Records excerpted from a collection:
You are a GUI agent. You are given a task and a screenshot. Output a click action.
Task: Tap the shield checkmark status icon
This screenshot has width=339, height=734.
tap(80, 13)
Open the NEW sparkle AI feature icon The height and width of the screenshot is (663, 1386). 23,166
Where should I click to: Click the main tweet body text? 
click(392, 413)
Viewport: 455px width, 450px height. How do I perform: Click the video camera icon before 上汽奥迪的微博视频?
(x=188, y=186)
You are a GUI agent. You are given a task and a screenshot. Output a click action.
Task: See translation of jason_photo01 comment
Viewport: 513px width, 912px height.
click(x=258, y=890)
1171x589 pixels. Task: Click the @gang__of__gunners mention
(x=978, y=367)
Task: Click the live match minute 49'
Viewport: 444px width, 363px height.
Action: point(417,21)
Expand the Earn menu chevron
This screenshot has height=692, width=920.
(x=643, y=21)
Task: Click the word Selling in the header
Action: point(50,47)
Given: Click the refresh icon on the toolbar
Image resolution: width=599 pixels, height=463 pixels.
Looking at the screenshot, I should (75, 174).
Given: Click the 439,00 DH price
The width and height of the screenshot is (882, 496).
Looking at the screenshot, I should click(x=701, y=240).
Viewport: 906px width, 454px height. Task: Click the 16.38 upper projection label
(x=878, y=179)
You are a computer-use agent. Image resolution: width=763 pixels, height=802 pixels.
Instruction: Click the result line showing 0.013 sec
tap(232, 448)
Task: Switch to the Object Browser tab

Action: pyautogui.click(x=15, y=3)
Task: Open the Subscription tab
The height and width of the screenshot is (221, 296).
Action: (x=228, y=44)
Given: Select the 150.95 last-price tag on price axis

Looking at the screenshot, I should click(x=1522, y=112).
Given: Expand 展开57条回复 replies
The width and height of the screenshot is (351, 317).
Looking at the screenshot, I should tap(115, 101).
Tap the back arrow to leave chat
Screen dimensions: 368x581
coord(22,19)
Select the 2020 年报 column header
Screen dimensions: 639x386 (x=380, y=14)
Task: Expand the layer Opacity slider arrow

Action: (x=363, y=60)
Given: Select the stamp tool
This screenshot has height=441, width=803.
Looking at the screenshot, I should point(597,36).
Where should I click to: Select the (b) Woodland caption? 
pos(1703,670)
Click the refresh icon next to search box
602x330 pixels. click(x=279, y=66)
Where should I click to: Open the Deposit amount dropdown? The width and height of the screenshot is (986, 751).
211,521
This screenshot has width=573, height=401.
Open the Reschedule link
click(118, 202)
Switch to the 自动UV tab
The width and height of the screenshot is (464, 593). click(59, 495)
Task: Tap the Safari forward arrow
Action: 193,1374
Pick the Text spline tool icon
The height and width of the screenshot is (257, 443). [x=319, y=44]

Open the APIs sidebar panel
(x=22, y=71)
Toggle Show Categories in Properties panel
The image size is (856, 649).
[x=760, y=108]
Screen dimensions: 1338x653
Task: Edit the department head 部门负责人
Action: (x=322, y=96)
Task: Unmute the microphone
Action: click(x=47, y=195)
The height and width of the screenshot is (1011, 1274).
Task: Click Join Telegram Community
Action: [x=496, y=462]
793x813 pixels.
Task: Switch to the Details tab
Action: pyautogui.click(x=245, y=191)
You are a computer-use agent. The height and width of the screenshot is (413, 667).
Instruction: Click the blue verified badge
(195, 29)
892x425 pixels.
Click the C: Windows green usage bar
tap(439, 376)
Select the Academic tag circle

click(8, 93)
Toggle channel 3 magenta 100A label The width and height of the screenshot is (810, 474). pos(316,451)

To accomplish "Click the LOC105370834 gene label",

**Required action:** All lines that hold the word "Toggle" should be copied from the data.

**Response to this task:**
Toggle Show Categories in Properties panel
Toggle channel 3 magenta 100A label The width and height of the screenshot is (810, 474). pos(316,451)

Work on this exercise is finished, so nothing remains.